Provided records START
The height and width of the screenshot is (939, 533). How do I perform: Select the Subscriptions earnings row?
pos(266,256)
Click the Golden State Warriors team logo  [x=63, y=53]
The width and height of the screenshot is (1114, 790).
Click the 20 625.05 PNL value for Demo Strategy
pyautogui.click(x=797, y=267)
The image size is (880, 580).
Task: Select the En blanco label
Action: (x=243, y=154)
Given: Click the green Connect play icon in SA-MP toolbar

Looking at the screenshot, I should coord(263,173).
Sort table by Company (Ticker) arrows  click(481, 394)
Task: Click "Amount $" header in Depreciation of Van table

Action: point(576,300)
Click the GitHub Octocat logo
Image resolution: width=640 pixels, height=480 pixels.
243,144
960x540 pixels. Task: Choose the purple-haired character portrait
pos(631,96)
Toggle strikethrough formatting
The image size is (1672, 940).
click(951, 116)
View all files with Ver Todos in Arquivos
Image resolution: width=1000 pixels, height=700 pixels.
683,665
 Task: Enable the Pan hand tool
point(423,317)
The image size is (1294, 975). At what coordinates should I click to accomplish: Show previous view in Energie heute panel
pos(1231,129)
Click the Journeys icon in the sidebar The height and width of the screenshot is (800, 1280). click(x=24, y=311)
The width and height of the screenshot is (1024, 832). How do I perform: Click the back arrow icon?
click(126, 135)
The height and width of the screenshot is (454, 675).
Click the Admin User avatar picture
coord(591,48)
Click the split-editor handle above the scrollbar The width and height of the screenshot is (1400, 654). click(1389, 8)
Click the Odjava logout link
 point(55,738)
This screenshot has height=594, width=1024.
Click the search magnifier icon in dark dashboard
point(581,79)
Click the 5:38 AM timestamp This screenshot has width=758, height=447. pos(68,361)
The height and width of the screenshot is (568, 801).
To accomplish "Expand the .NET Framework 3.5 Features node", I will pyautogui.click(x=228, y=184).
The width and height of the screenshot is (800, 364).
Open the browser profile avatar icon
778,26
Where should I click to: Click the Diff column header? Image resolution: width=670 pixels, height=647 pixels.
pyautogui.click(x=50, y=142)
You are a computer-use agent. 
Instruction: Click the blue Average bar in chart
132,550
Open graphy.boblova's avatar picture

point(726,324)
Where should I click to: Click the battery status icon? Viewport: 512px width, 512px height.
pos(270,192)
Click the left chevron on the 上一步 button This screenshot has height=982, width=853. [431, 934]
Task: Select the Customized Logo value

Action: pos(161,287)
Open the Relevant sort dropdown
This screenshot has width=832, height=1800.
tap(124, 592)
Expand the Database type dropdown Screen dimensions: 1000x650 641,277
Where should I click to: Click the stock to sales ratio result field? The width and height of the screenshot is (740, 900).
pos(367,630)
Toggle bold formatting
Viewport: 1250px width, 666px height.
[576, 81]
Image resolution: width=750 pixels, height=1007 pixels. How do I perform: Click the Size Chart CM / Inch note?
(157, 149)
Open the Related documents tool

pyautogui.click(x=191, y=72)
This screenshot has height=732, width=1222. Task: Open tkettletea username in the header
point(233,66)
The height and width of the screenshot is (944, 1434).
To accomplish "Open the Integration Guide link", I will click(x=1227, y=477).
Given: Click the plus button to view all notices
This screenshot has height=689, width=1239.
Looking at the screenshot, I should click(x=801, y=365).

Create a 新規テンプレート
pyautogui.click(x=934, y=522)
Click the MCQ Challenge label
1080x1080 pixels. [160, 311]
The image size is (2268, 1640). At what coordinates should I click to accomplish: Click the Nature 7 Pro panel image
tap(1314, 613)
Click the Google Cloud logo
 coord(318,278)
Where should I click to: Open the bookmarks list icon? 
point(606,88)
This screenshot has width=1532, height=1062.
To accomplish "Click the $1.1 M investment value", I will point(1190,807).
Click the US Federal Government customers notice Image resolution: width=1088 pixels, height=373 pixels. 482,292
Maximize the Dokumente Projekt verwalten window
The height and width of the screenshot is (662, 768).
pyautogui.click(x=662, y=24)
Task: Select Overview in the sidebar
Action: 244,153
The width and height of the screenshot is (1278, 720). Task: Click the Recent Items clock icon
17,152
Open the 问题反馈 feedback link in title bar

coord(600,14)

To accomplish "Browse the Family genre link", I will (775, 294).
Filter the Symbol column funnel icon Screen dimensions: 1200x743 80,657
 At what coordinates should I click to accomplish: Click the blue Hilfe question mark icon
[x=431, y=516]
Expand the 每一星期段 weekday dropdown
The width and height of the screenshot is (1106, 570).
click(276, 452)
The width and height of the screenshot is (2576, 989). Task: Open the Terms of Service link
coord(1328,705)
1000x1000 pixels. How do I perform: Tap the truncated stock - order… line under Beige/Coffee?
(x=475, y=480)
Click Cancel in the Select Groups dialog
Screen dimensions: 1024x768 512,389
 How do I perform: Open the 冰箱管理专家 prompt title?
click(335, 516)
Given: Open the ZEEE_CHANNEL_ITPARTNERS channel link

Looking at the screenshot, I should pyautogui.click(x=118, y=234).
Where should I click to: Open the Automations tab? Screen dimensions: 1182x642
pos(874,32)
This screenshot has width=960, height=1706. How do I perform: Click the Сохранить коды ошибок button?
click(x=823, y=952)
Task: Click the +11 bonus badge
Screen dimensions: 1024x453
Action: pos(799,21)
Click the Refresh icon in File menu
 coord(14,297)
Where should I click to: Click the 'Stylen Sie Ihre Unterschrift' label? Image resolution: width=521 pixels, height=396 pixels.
Provided records END
◆ Task prompt ◆
Look above for the line that contains "Where should I click to: Click the stock". Starting there, transcribe every line exactly until you have copied the line that contains "Filter the Symbol".

◆ Written reply ◆
Where should I click to: Click the stock to sales ratio result field? The width and height of the screenshot is (740, 900).
pos(367,630)
Toggle bold formatting
Viewport: 1250px width, 666px height.
[576, 81]
Image resolution: width=750 pixels, height=1007 pixels. How do I perform: Click the Size Chart CM / Inch note?
(157, 149)
Open the Related documents tool

pyautogui.click(x=191, y=72)
This screenshot has height=732, width=1222. Task: Open tkettletea username in the header
point(233,66)
The height and width of the screenshot is (944, 1434).
To accomplish "Open the Integration Guide link", I will click(x=1227, y=477).
Given: Click the plus button to view all notices
This screenshot has height=689, width=1239.
Looking at the screenshot, I should click(x=801, y=365).

Create a 新規テンプレート
pyautogui.click(x=934, y=522)
Click the MCQ Challenge label
1080x1080 pixels. [160, 311]
The image size is (2268, 1640). At what coordinates should I click to accomplish: Click the Nature 7 Pro panel image
tap(1314, 613)
Click the Google Cloud logo
 coord(318,278)
Where should I click to: Open the bookmarks list icon? 
point(606,88)
This screenshot has width=1532, height=1062.
To accomplish "Click the $1.1 M investment value", I will point(1190,807).
Click the US Federal Government customers notice Image resolution: width=1088 pixels, height=373 pixels. 482,292
Maximize the Dokumente Projekt verwalten window
The height and width of the screenshot is (662, 768).
pyautogui.click(x=662, y=24)
Task: Select Overview in the sidebar
Action: 244,153
The width and height of the screenshot is (1278, 720). Task: Click the Recent Items clock icon
17,152
Open the 问题反馈 feedback link in title bar

coord(600,14)

To accomplish "Browse the Family genre link", I will (775, 294).
Filter the Symbol column funnel icon Screen dimensions: 1200x743 80,657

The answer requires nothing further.